Understanding Nursing Diagnosis: Definitions, Classifications, and Care

Understanding Nursing Diagnosis

It’s crucial to understand the specific benefits of a diagnostic taxonomy in various professional fields such as research, teaching, and patient care. Nursing diagnostics, like those used in clinical trials, help assess an individual’s, family’s, or community’s response to potential health and life process problems.

Nursing Diagnosis Classifications

Nursing diagnosis classifications include definitions, risk factors, and self-care characteristics. For example, deficit evacuation is a state where a person cannot perform or complete basic elimination activities. Factors contributing to this may include impaired transfer ability, mobility disturbances, and activity intolerance.
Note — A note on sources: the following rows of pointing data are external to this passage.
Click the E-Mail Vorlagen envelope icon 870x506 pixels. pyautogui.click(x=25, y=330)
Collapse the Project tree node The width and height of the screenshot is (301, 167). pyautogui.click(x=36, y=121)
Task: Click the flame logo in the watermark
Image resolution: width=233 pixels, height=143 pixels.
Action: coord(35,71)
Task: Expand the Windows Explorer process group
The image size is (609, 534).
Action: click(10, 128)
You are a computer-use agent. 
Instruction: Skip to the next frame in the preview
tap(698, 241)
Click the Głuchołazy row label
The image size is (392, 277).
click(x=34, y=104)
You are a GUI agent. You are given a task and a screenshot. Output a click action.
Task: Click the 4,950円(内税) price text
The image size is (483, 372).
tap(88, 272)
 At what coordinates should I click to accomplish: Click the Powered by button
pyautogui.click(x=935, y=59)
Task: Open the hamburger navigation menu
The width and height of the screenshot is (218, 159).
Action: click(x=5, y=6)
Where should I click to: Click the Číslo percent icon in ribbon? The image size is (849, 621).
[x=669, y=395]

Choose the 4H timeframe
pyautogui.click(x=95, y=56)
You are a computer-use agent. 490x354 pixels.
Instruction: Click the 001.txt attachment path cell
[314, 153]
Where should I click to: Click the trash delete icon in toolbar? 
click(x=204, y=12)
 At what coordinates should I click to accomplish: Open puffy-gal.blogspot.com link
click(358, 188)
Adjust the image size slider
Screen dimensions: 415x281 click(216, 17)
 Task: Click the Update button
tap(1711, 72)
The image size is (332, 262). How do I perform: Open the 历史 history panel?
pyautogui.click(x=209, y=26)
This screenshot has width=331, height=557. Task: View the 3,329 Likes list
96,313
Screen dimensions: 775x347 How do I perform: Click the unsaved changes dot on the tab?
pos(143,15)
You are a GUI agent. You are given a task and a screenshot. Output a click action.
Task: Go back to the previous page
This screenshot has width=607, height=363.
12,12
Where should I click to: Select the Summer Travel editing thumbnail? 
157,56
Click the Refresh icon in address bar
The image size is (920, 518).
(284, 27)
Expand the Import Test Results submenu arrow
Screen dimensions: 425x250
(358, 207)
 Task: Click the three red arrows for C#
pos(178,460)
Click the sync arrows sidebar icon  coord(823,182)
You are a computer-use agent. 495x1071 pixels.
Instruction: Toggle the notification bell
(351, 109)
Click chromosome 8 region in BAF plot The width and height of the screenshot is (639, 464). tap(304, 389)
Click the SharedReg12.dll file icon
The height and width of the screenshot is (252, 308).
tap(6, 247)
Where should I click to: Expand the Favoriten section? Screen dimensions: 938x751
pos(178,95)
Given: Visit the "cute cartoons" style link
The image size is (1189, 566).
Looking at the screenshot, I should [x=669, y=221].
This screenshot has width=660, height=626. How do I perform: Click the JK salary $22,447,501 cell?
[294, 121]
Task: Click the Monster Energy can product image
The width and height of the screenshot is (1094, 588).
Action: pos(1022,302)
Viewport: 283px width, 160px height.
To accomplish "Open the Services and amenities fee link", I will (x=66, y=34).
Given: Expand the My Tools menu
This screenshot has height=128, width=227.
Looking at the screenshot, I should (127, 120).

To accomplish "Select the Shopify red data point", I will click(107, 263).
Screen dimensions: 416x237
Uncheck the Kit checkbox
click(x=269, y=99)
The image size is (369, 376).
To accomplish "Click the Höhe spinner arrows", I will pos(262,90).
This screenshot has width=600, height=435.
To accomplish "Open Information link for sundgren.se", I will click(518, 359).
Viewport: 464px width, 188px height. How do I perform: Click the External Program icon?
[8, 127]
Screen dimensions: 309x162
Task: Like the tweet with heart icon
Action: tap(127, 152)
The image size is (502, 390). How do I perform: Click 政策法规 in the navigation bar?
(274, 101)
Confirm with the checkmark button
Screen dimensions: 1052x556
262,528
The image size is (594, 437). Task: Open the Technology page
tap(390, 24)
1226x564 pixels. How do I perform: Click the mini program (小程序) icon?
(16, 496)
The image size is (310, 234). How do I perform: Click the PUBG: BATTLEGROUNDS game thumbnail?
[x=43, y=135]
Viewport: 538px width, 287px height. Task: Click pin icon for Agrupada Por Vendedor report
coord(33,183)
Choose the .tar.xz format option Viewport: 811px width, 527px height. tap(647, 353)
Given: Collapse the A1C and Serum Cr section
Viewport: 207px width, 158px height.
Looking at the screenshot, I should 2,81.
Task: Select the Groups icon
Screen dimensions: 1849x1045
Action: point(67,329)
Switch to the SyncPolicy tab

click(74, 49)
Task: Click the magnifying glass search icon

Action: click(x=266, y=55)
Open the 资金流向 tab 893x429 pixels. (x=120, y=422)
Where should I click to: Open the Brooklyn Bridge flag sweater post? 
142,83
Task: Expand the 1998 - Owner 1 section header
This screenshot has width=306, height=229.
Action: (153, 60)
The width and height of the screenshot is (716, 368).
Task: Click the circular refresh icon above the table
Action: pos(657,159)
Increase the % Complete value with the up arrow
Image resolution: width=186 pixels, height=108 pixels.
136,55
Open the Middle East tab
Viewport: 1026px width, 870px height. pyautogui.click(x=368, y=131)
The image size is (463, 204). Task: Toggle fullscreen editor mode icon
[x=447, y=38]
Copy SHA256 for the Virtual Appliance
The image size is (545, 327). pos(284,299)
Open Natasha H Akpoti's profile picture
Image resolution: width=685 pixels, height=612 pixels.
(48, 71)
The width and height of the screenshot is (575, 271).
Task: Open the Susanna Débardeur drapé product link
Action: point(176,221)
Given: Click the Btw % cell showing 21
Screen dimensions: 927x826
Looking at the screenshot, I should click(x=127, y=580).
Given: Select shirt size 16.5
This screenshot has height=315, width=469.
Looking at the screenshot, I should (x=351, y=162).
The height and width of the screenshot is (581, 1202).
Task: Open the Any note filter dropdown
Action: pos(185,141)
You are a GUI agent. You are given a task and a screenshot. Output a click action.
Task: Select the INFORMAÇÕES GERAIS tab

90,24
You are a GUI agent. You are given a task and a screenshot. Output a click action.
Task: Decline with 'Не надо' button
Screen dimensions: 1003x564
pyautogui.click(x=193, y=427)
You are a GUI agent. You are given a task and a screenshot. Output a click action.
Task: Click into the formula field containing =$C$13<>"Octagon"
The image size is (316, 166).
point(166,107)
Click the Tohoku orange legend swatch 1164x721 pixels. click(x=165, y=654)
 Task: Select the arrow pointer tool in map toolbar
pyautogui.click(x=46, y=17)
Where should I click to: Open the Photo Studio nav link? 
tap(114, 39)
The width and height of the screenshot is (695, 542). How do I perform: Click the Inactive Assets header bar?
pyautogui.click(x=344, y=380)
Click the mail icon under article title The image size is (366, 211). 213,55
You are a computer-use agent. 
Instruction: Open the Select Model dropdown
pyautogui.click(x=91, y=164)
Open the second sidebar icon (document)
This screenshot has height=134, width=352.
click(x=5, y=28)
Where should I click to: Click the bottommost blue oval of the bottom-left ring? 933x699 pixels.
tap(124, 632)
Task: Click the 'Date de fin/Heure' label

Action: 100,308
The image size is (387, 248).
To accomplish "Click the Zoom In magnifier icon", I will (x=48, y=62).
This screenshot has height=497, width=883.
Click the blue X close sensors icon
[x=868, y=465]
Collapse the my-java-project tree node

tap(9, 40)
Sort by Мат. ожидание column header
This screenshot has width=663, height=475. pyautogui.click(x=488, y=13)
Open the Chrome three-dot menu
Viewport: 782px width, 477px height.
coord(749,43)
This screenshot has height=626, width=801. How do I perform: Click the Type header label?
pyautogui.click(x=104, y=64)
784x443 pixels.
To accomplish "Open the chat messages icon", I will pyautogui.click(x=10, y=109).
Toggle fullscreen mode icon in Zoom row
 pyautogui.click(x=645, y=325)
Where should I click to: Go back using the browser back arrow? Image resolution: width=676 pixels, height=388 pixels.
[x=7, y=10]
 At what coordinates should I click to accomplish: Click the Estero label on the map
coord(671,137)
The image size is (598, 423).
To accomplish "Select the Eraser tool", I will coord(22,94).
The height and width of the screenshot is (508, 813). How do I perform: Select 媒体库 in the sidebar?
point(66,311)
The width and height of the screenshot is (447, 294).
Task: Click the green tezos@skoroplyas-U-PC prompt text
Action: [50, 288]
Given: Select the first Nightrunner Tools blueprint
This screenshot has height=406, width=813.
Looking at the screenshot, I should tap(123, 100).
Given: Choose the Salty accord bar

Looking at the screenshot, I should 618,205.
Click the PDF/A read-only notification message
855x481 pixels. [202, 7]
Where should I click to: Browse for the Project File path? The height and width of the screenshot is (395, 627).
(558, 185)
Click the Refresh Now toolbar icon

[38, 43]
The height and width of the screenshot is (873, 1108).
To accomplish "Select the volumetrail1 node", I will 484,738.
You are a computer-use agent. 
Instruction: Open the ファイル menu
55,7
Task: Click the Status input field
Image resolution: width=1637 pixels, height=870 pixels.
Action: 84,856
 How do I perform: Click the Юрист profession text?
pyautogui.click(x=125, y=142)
CIPE and CIE: Standardizing Nursing Language

CIPE (International Classification for Nursing Practice) and CIE (International Council of Nurses) aim to establish a common language to improve communication. Key features include nursing diagnoses, nursing actions, and performance indicators. The goal is to:

  • Describe nursing care for population immunity in various institutional and non-institutional contexts.
  • Enable data comparison in clinical settings across populations, geographical areas, and time.
  • Demonstrate or project trends in nursing care performance and resource allocation based on diagnoses.

Types of Nursing Diagnoses

Nursing diagnoses can be categorized as:

  • Real: Refers to a situation that currently exists.
  • Potential: Refers to a situation that may cause difficulties in the future.

Nursing functions are 3-dimensional: dependent, interdependent, and independent.

The Diagnostic Phase: Key Steps

The steps in the diagnostic phase include:

  1. Data Analysis: Analyzing significant data.
  2. Synthesis: Confirming or eliminating alternative hypotheses.
  3. Formulation: Defining nursing diagnosis problems and interrelated issues.

Real vs. Potential Diagnoses

A real diagnosis represents a clinically validated state with major defining characteristics. The statement includes etiology, signs, and symptoms. These elements validate the diagnosis according to NANDA (North American Nursing Diagnosis Association) standards, including the label, definition, defining characteristics, and related factors (causes).

Wellness and High-Risk Diagnoses

  • Wellness Diagnosis: Concerns a person, group, or community transitioning from a specific level of wellness to a higher one, such as desiring community health education.
  • High-Risk Diagnosis: Indicates that an individual, family, or community is more vulnerable to a problem than others in similar situations. It often includes potential problems preceded by etiology or risk factors.
  • Suspected Diagnosis: Describes a problem needing additional data for confirmation or exclusion.

Nursing Theories: Guiding Principles

To develop a nursing diagnosis, consider theories such as:

  • Florence Nightingale’s Environmental Theory
  • Virginia Henderson’s Need Theory

Virginia Henderson’s 14 Basic Needs

Virginia Henderson identified 14 basic needs:

Physiological Needs:
  • Breathe normally.
  • Eat and drink adequately.
  • Eliminate body waste.
  • Move and maintain posture.
  • Rest and sleep.
  • Select suitable clothing.
  • Maintain body temperature.
Safety and Security Needs:
  • Maintain personal hygiene.
  • Avoid environmental hazards.
Esteem Needs:
  • Communicate emotions, needs, fears, and opinions.
Belonging Needs:
  • Live according to beliefs.
Self-Actualization Needs:
  • Work to feel accomplished.
  • Participate in recreation and leisure.
  • Explore, discover, and satisfy curiosity for health development.